Task brief
With pictures left out, please repeat word for word the lines from the one containing "Instruction: Open the" through the end of the records.

(Beginning of Given data)

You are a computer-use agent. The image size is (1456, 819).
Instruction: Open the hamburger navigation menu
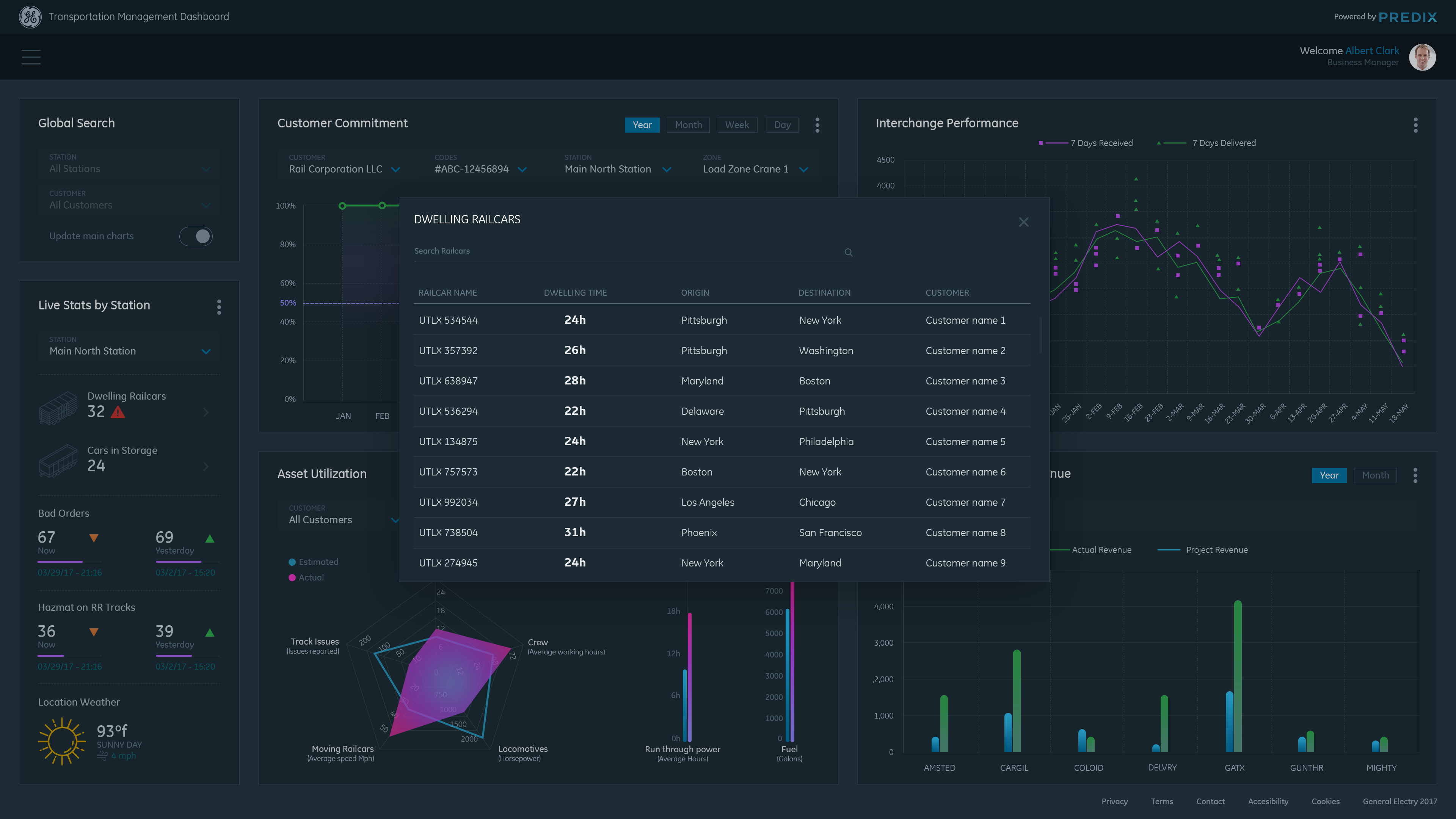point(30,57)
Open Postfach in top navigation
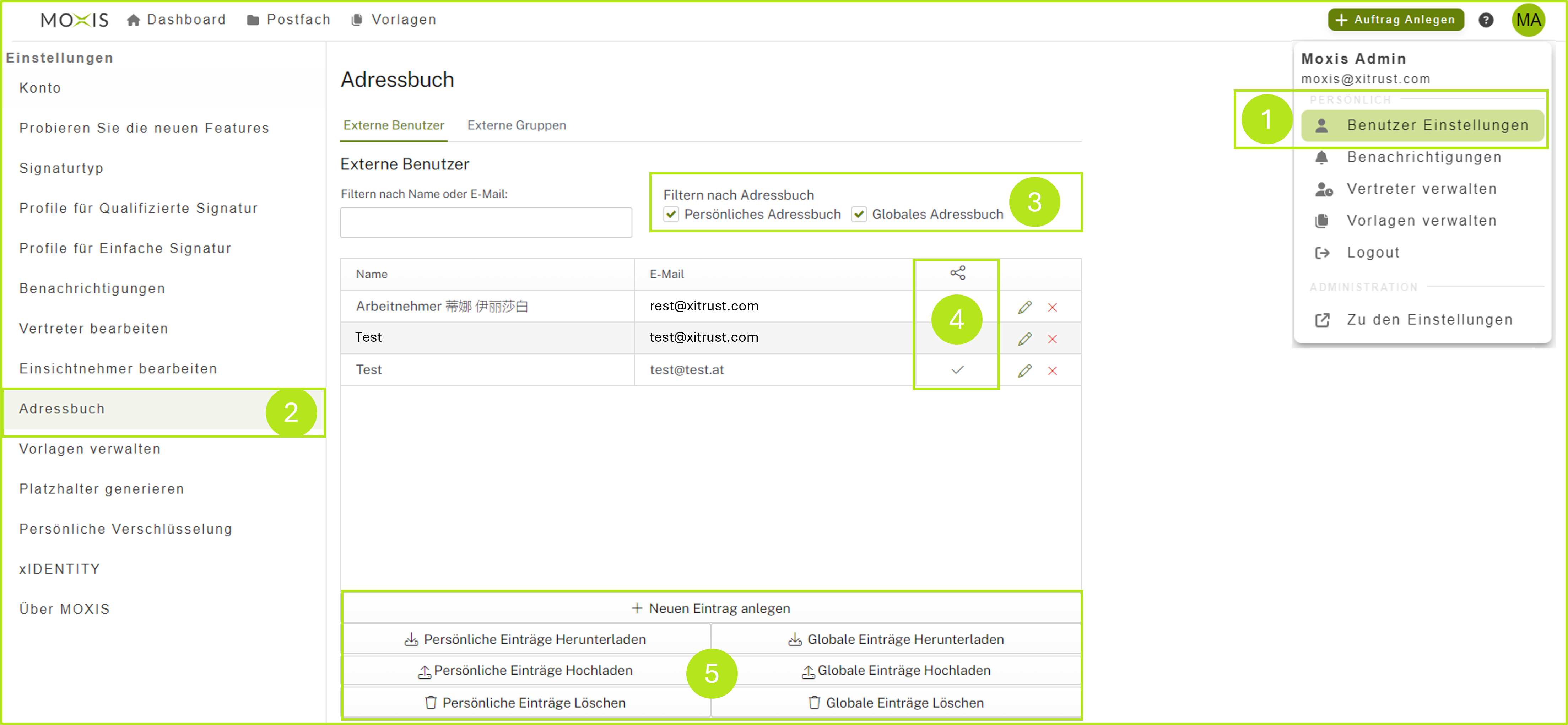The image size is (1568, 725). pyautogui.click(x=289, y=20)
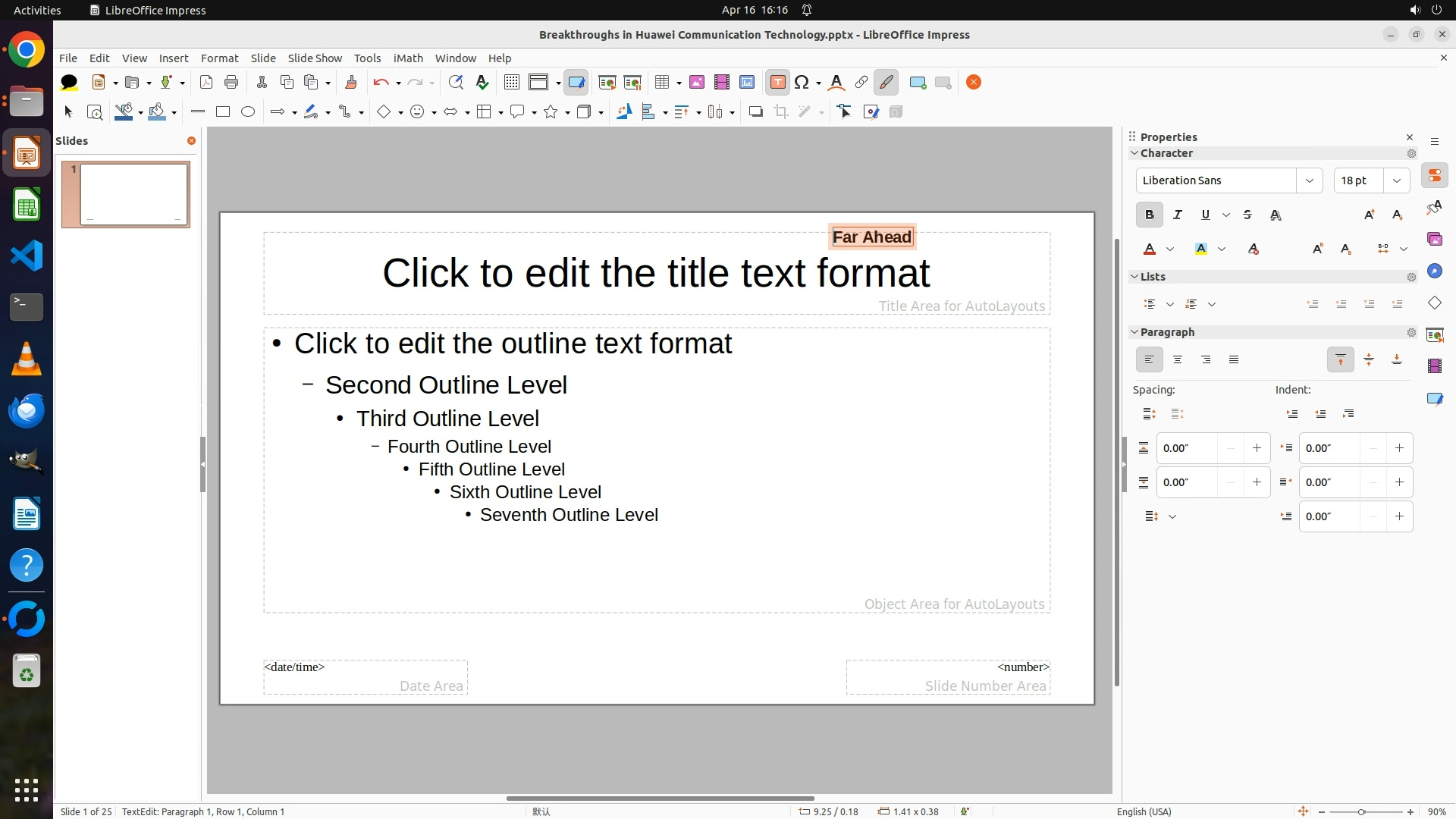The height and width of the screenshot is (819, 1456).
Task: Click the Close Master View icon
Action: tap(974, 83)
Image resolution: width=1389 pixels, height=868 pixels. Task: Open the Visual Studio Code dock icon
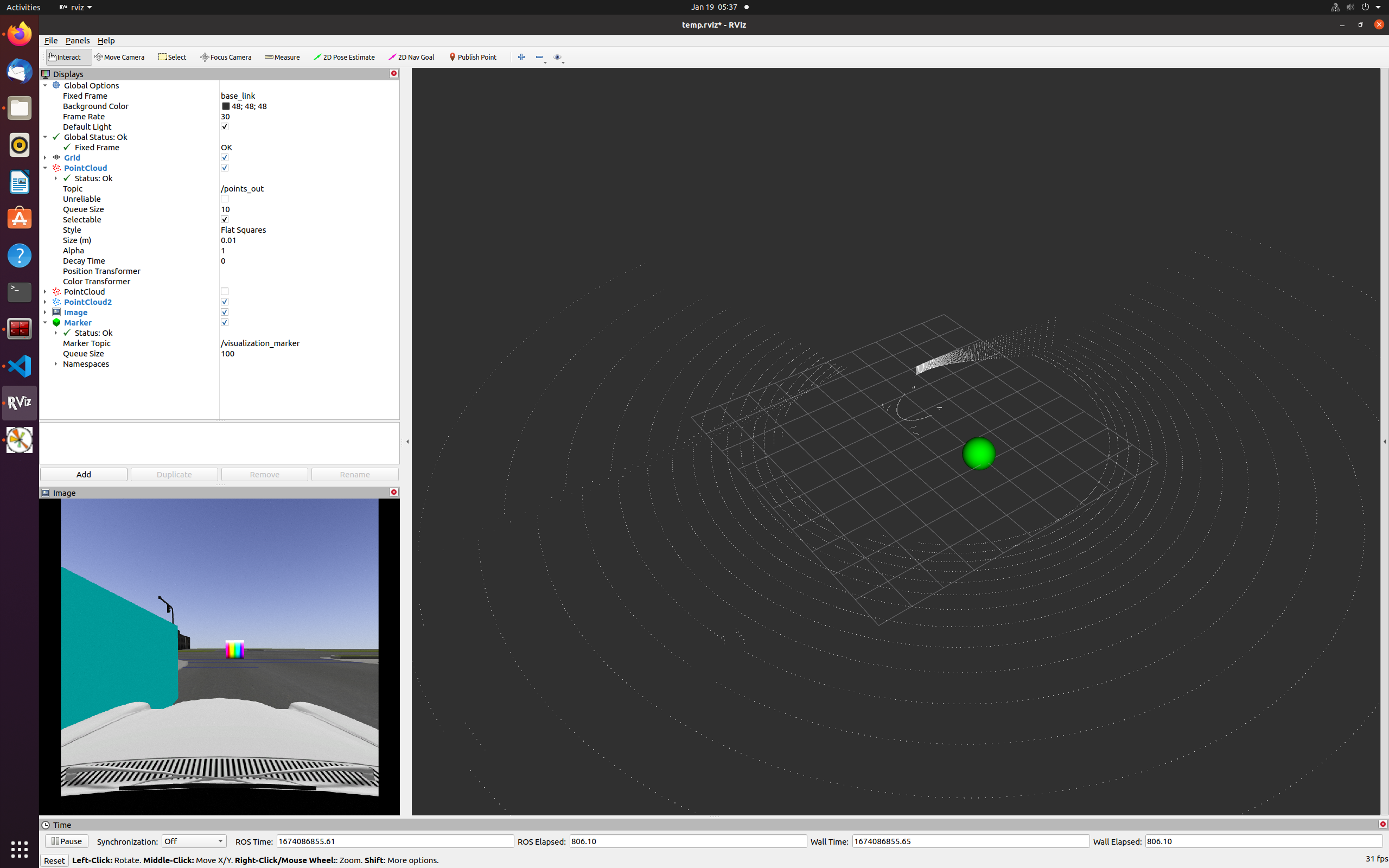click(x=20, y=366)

(End of Given data)

Problem solution
Instruction: Open the hamburger navigation menu
point(30,57)
Open Postfach in top navigation
The image size is (1568, 725). pyautogui.click(x=289, y=20)
The height and width of the screenshot is (819, 1456).
Task: Click the Close Master View icon
Action: tap(974, 83)
Image resolution: width=1389 pixels, height=868 pixels. Task: Open the Visual Studio Code dock icon
click(x=20, y=366)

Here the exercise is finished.